With the current trend for inflation kits do they still have a spare wheel well to put a spare in? Worth checking. You wouldn't want a spare rattling around in the boot.

Which car next??? - bazza

I've recently acquired a 12 reg new shape Civic 1.8 petrol, after an unsatisfactory experience with an Octavia estate 1.9 tdi. It's currently averaging just under 50mpg ( measured) on mainly A roads, motorways and a bit of urban driving. I can't really find anything negative to say, the rear visibility is ok after getting used to it, it's fabulous to drive after the Octavia and much more refined and comfortable. The engine in particular, is in a different league of refinement and flexibility. i was a little concerned about practicality after the estate, but the boot is deep and accomodating, while its trump card are rear seats that flip up cinema-style, so that you can walk through the back of the car. Your bike would fit easily. I sourced a spacesaver spare off ebay and it fits into the wheel well, (ceetain Accord ones fit, so there's plenty about). I can only recommend so far.

Which car next??? - Engineer Andy

I've recently acquired a 12 reg new shape Civic 1.8 petrol, after an unsatisfactory experience with an Octavia estate 1.9 tdi. It's currently averaging just under 50mpg ( measured) on mainly A roads, motorways and a bit of urban driving.
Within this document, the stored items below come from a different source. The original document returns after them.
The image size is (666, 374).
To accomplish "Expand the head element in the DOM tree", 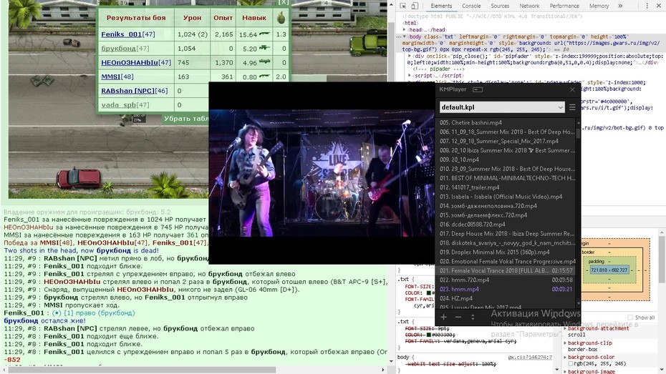I will click(405, 30).
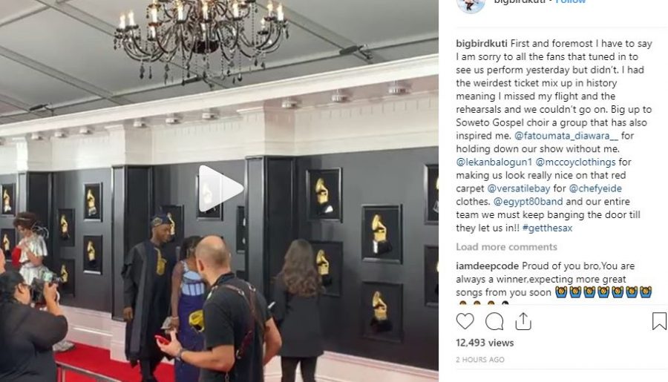This screenshot has height=382, width=668.
Task: Open @chefyeide mention link
Action: point(595,188)
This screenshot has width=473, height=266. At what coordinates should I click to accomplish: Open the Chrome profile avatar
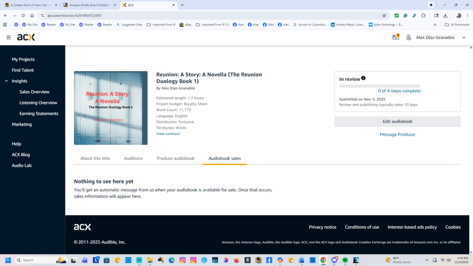tap(459, 15)
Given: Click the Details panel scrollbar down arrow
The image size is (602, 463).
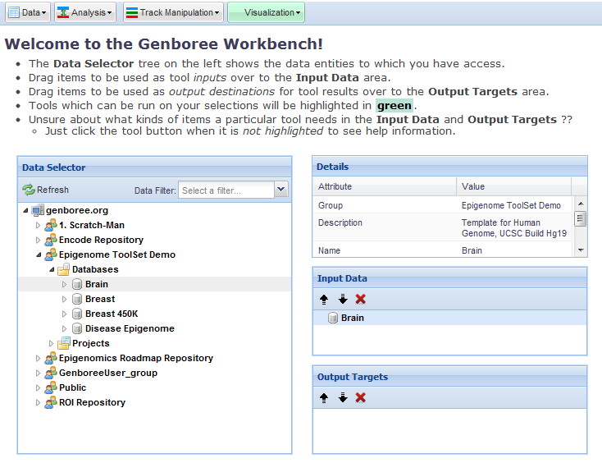Looking at the screenshot, I should [580, 250].
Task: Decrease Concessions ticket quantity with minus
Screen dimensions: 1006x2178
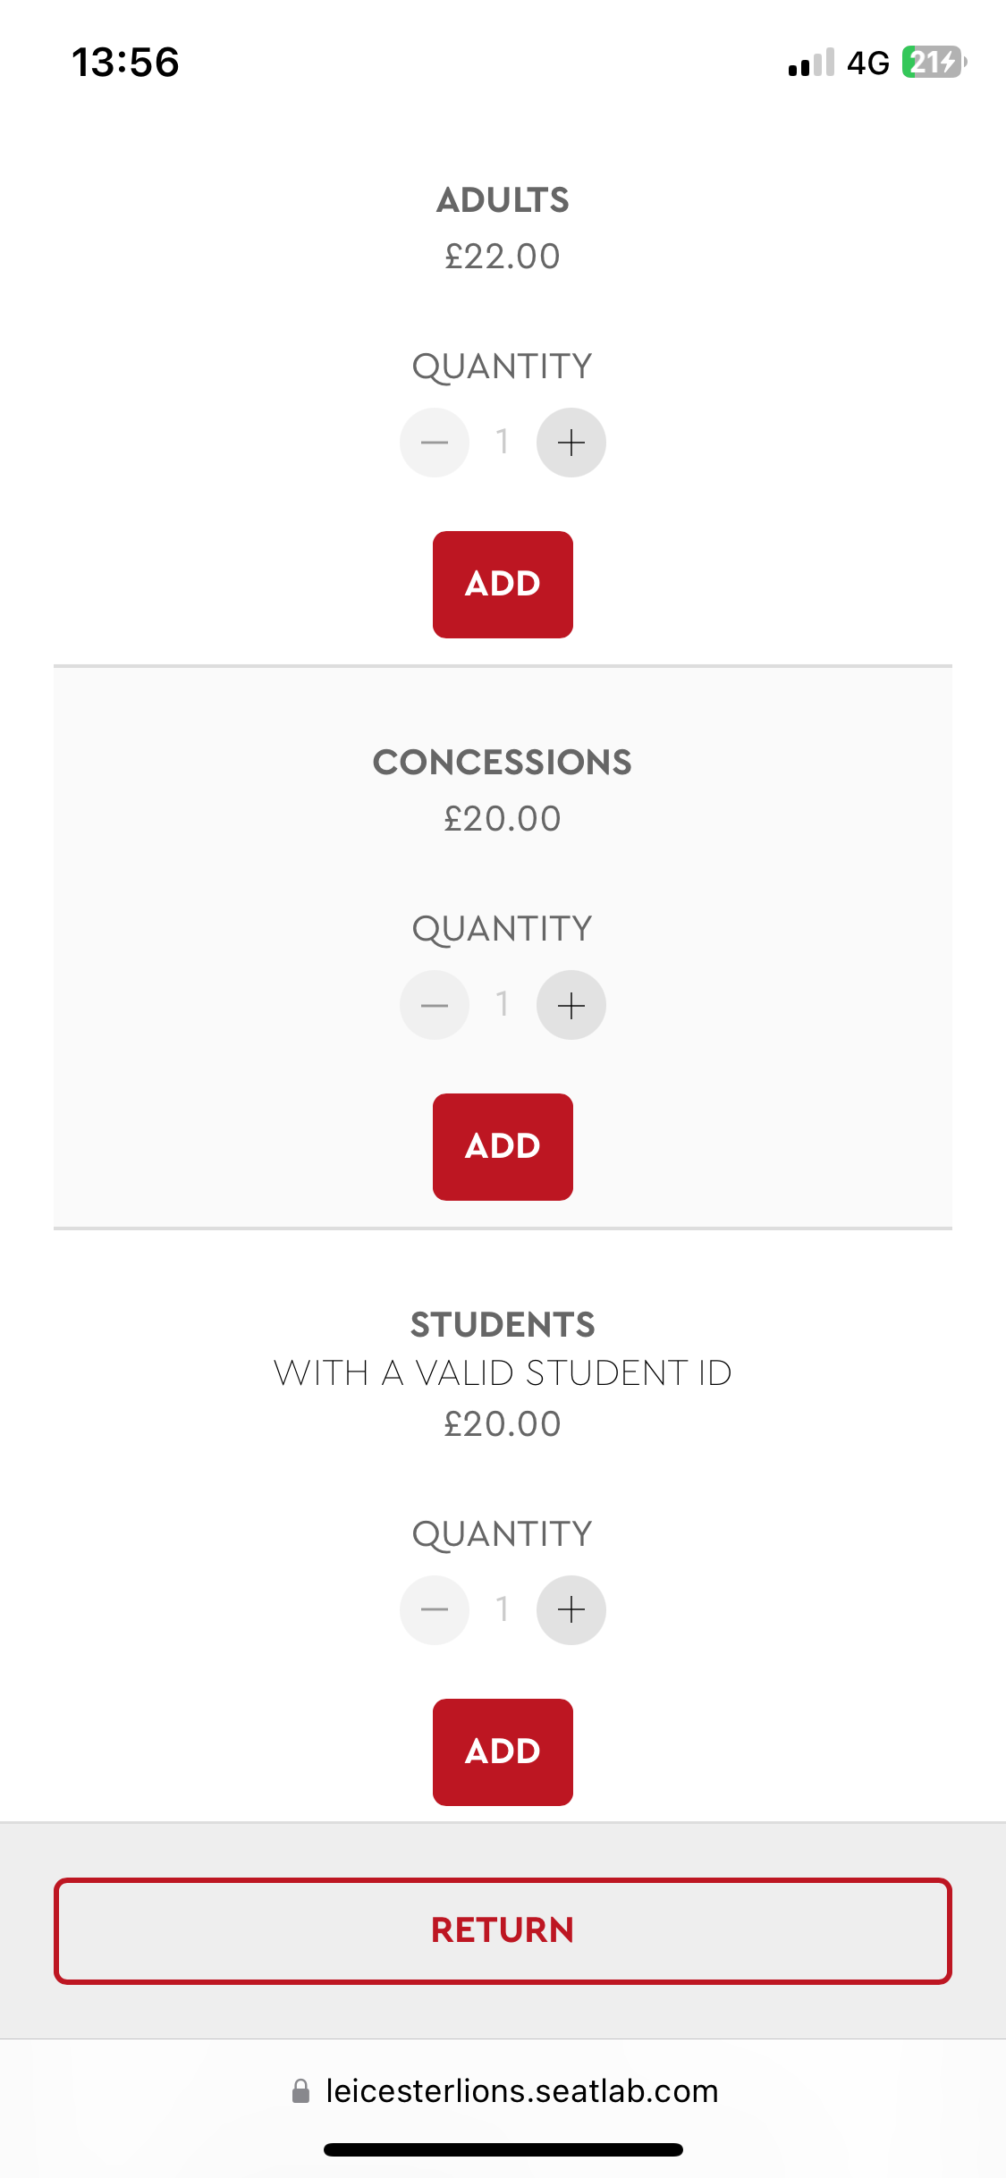Action: (x=435, y=1005)
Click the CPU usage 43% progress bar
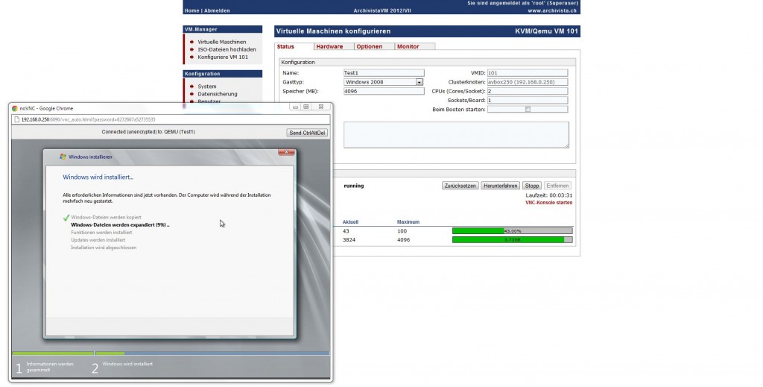 click(512, 231)
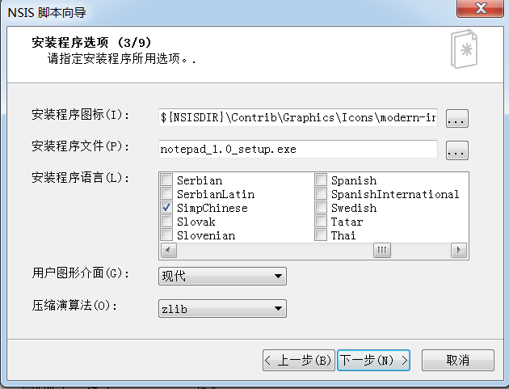509x389 pixels.
Task: Click the installer icon path input field
Action: [x=298, y=117]
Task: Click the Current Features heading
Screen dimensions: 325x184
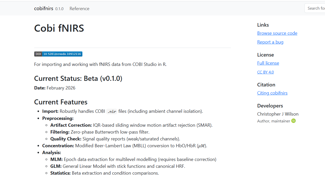Action: pyautogui.click(x=61, y=102)
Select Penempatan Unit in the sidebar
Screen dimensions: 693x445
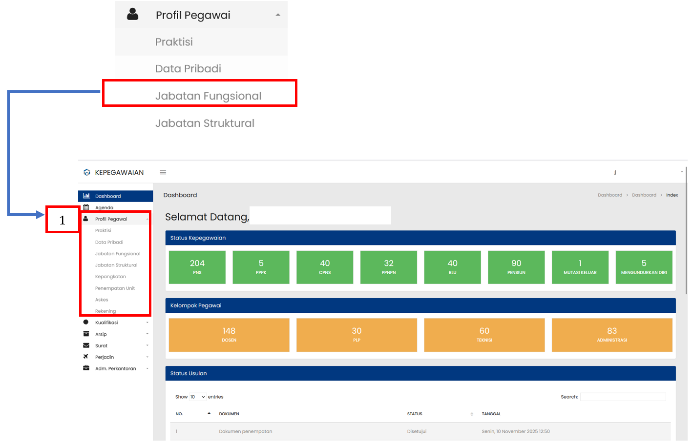[115, 288]
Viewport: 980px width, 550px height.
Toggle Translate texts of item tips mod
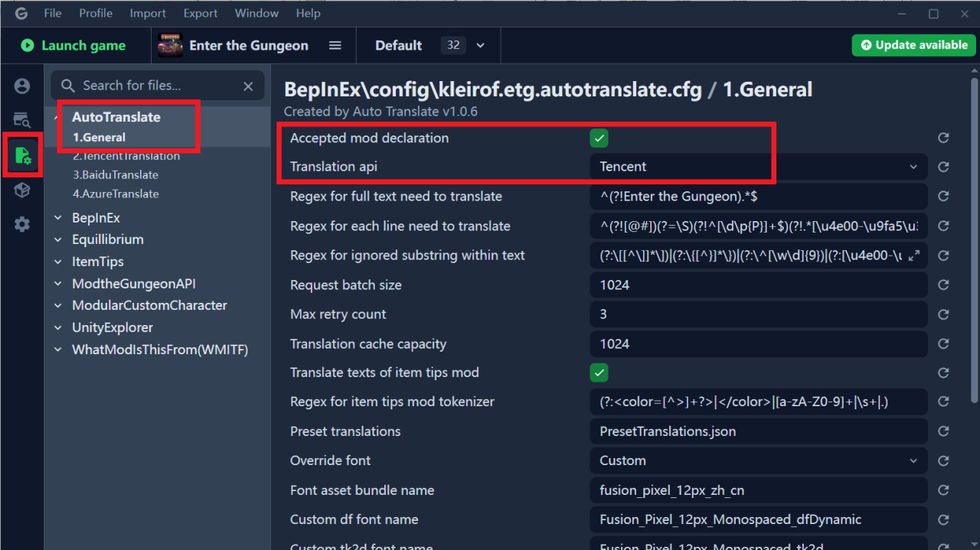(x=599, y=373)
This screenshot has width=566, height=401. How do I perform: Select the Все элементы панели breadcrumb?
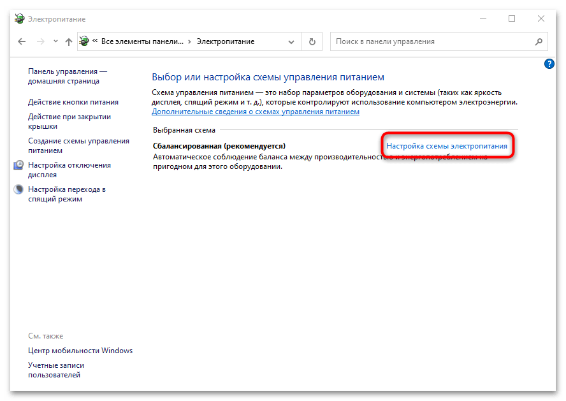[x=142, y=41]
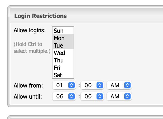Click the Allow logins label
This screenshot has width=163, height=119.
click(30, 30)
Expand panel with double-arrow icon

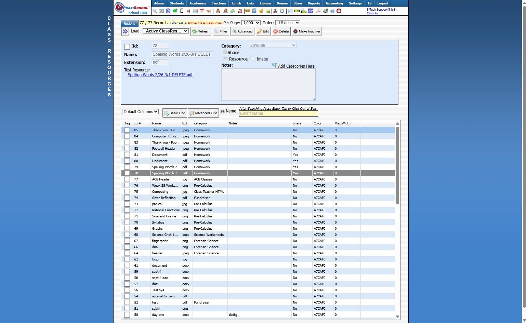click(125, 31)
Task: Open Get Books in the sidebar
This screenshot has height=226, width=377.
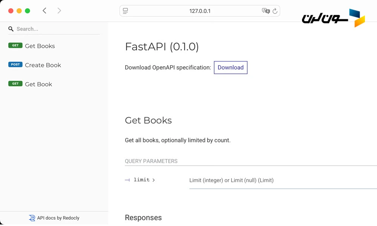Action: 40,46
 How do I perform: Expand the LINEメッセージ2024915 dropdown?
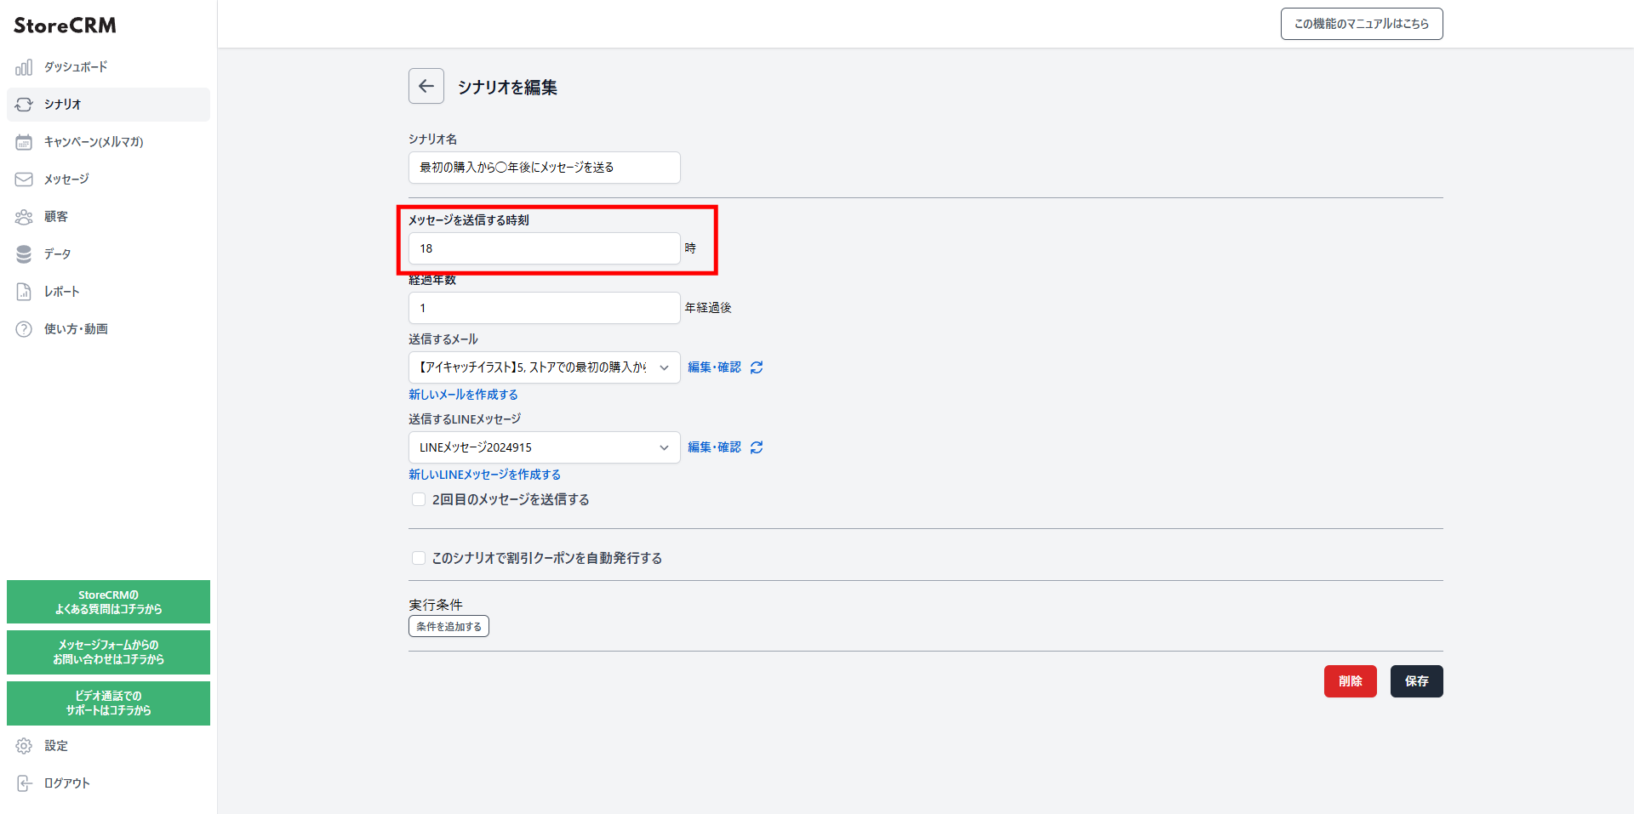click(545, 447)
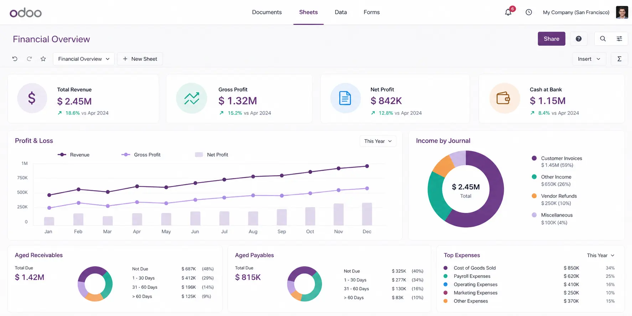Viewport: 632px width, 316px height.
Task: Open Profit & Loss This Year dropdown
Action: pos(378,141)
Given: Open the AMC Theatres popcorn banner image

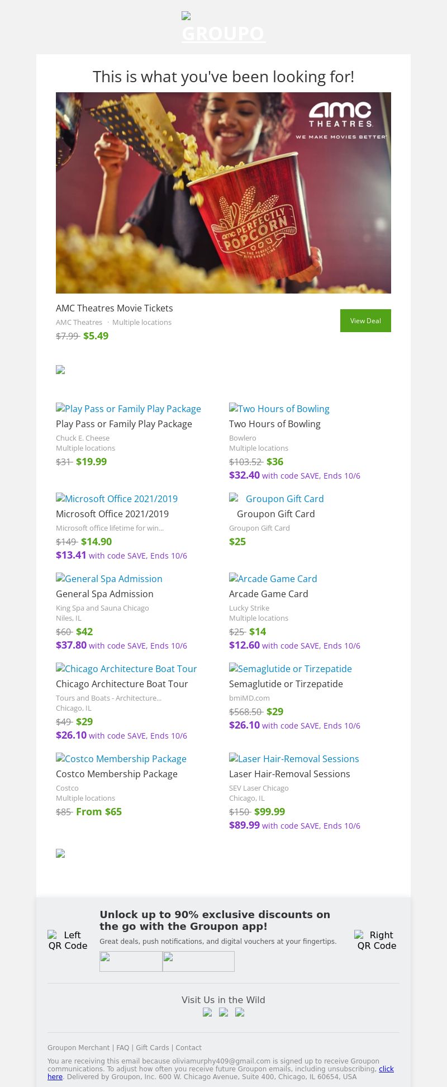Looking at the screenshot, I should point(224,193).
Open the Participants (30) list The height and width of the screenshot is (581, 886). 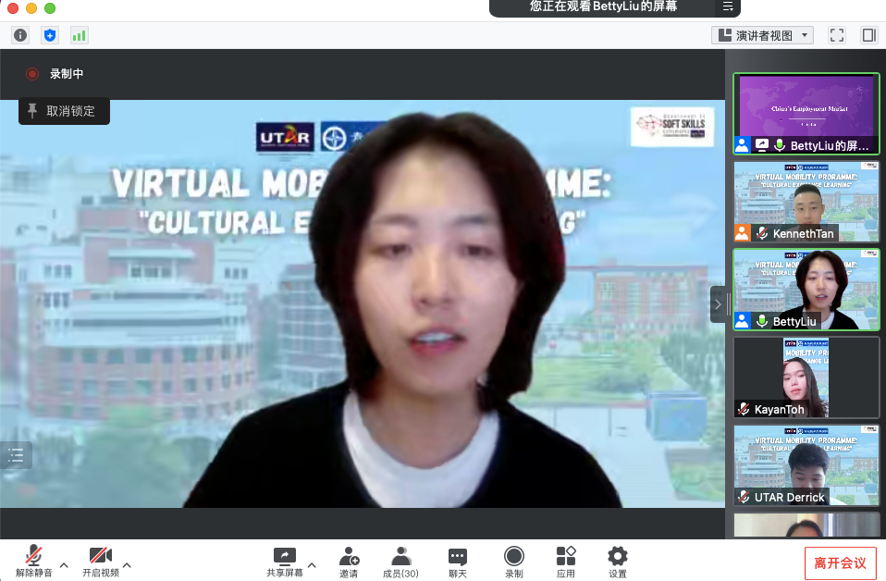tap(400, 561)
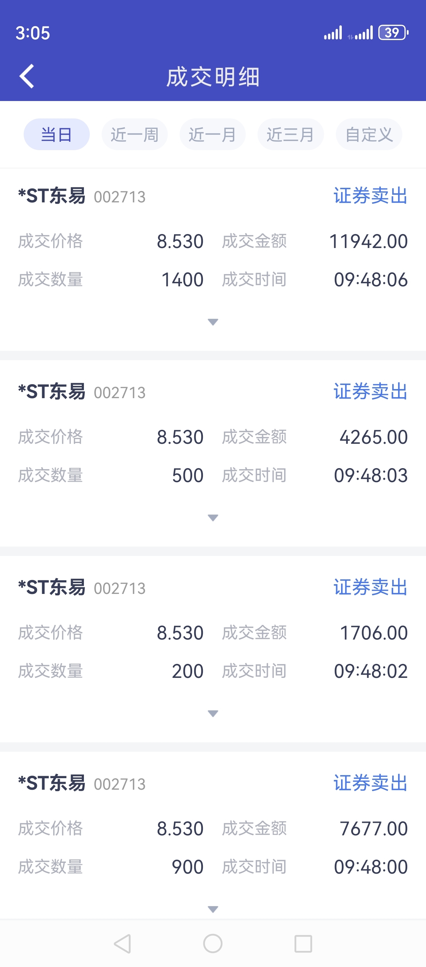
Task: Switch to the 近一月 filter
Action: tap(212, 134)
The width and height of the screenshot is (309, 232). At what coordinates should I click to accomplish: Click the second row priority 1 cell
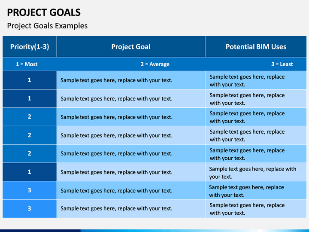pyautogui.click(x=30, y=98)
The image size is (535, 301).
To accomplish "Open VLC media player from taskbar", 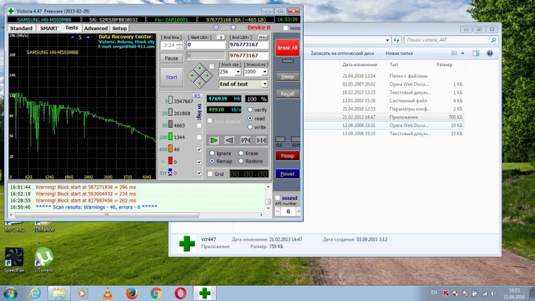I will click(x=107, y=293).
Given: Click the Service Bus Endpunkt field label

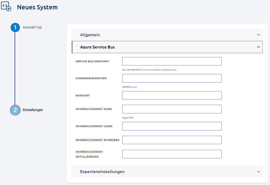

I can't really find anything negative to say, the rear visibility is ok after getting used to it, it's fabulous to drive after the Octavia and much more refined and comfortable. The engine in particular, is in a different league of refinement and flexibility. i was a little concerned about practicality after the estate, but the boot is deep and accomodating, while its trump card are rear seats that flip up cinema-style, so that you can walk through the back of the car. Your bike would fit easily. I sourced a spacesaver spare off ebay and it fits into the wheel well, (ceetain Accord ones fit, so there's plenty about). I can only recommend so far.

I agree with you and SLO - the OP should rule out the Civic (despite my bias twowards petrol-driven Mazdas as an owner of an older one), epsecially as the boot (even discounting the undefloor area) is 40+ litres more than the Mazda3 hatchback (about the same as the fastback) and has the 'magic seats' in the rear which fold completely flat. If it weren't for the (in my view) cheesy dashboard and hard-looking reams of grey plastic I'd have had this on my list for replacing my Mazda3 in a heartbeat, despite the higher prices and running costs. I could (at the time) afford to be more choosy (in the end I didn't buy anything as I wasn't entirely convinced it was worth changing, yet).

Good to see that the OP has a choice at least given they seem to have decent dealerships nearby, with the KIA warranty (as long as any seconda hand buy has been serviced/worked on only at KIA dealerships) and existing relationship with them probably making the Ceed favourite.